Items listed in a dataset
***
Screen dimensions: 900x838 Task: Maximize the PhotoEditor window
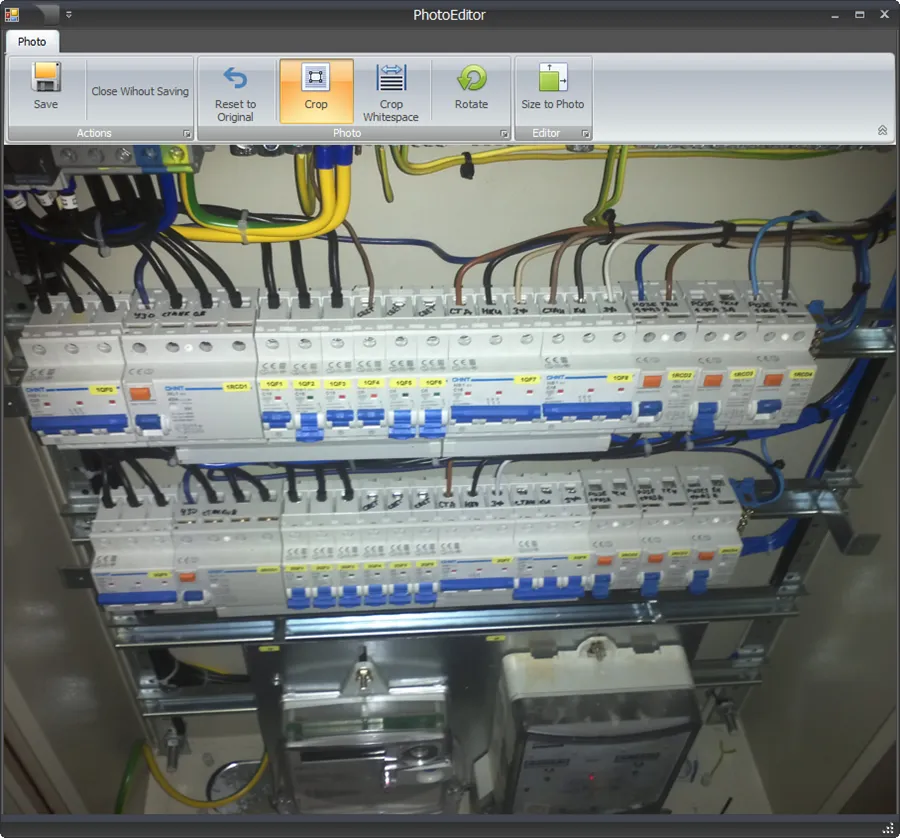click(x=858, y=14)
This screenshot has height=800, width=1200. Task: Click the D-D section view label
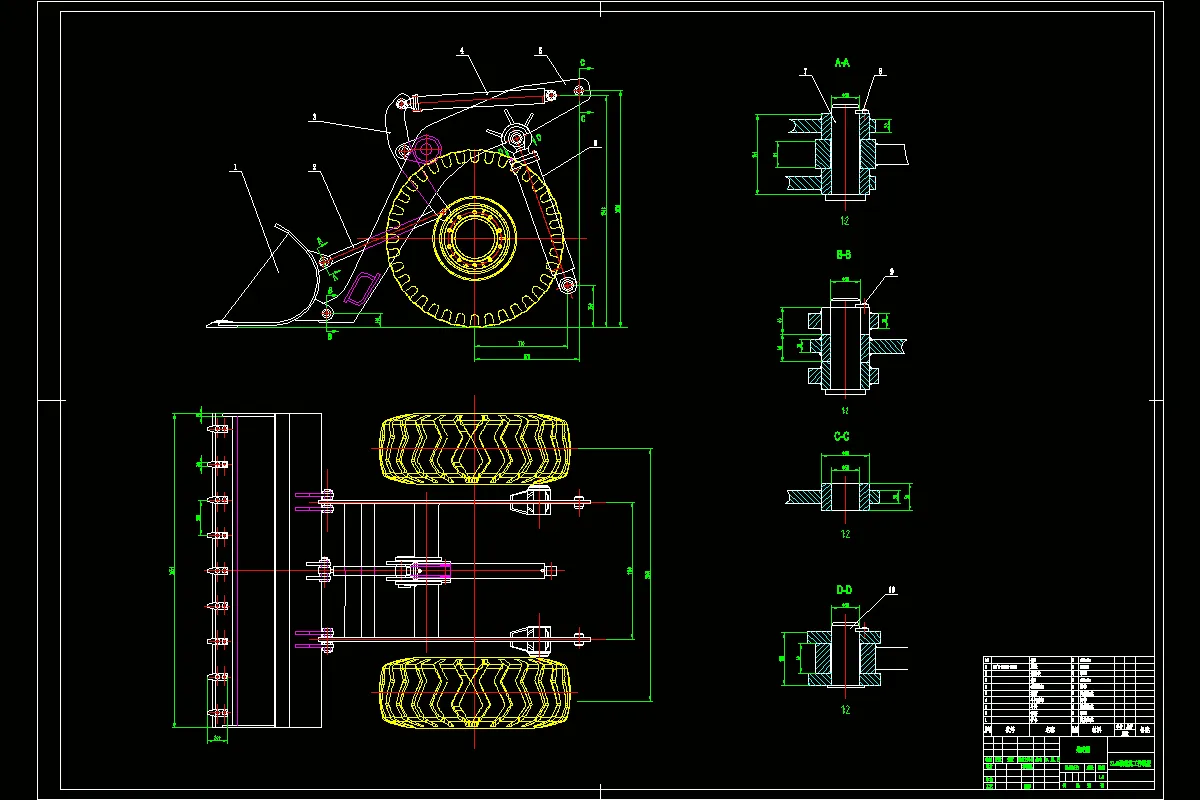842,590
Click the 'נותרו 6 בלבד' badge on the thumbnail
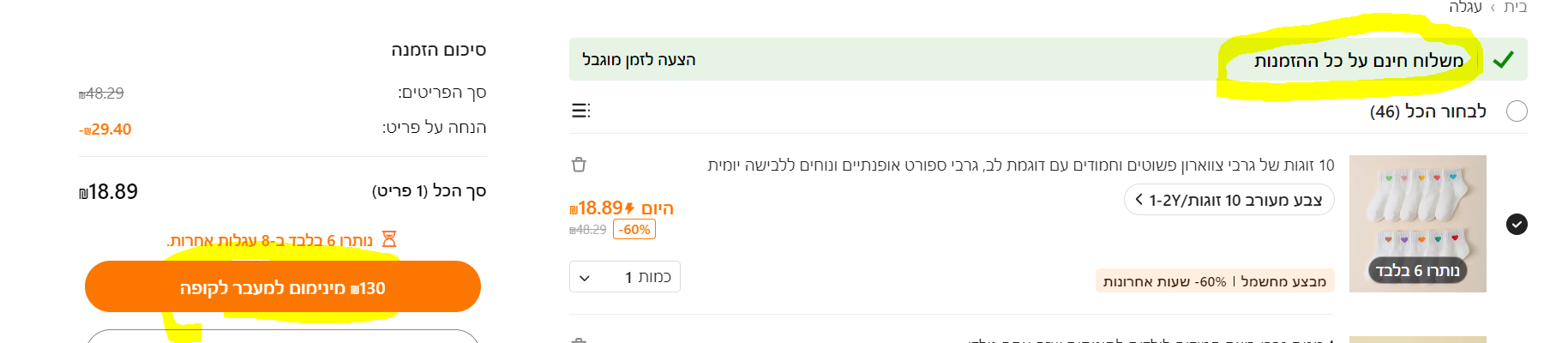Image resolution: width=1568 pixels, height=343 pixels. coord(1417,271)
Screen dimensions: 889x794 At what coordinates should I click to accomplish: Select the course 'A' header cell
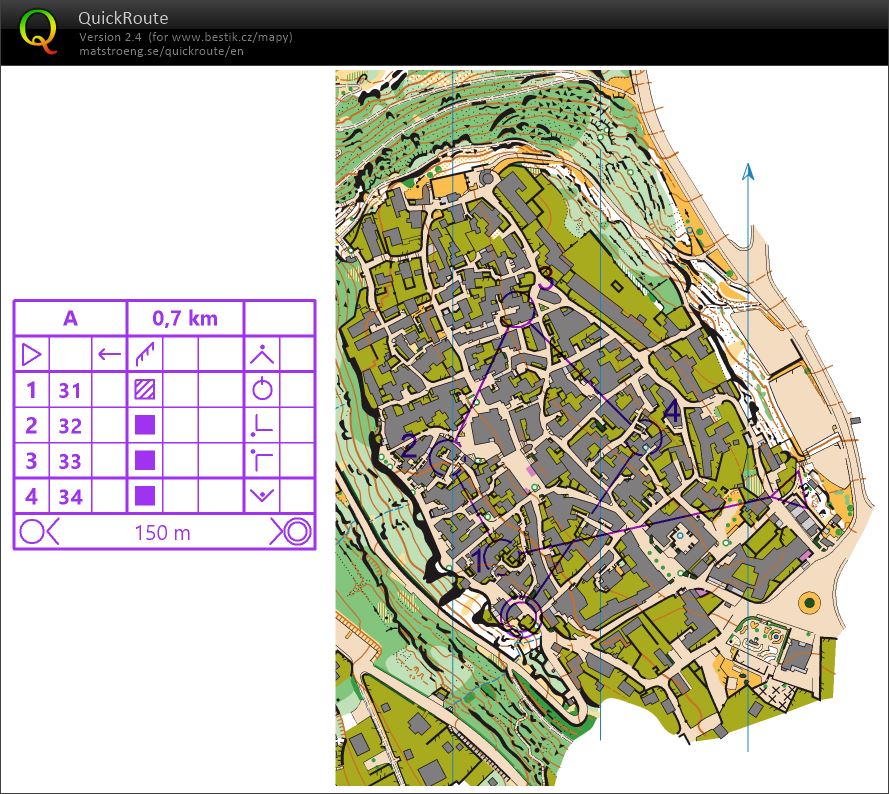70,318
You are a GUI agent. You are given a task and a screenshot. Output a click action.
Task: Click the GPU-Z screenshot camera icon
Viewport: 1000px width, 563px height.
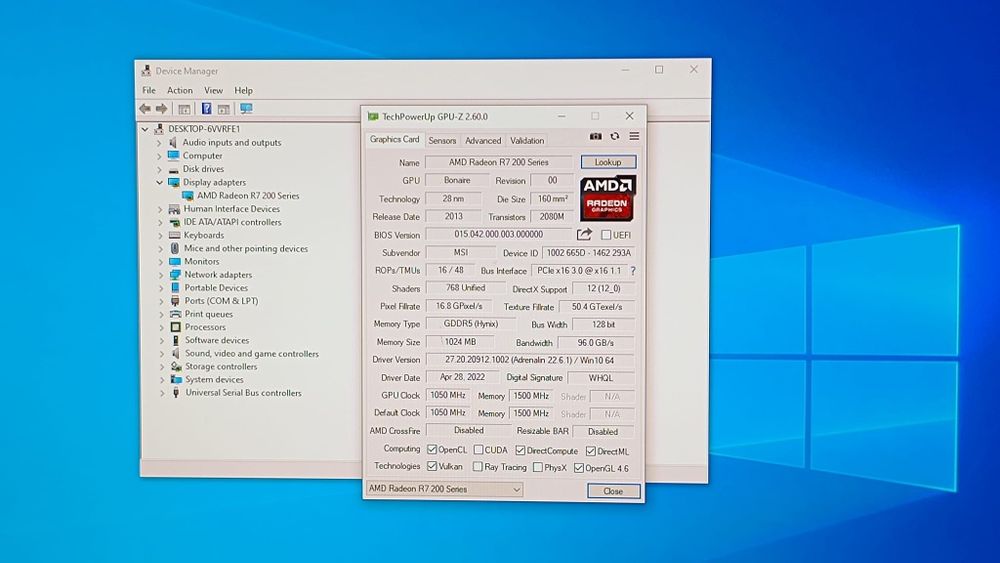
***
* _WHAT YOU ARE ASKED TO DO_: Please give the entries again word for word, without any pictures.

* _EXPECTED ANSWER_:
Screen dimensions: 900x838 Task: Maximize the PhotoEditor window
click(x=858, y=14)
This screenshot has height=800, width=1200. Task: Click the D-D section view label
842,590
Click the 'נותרו 6 בלבד' badge on the thumbnail
Image resolution: width=1568 pixels, height=343 pixels. coord(1417,271)
Screen dimensions: 889x794 At what coordinates should I click to accomplish: Select the course 'A' header cell
70,318
You are a GUI agent. You are given a task and a screenshot. Output a click action.
Task: Click the GPU-Z screenshot camera icon
Viewport: 1000px width, 563px height.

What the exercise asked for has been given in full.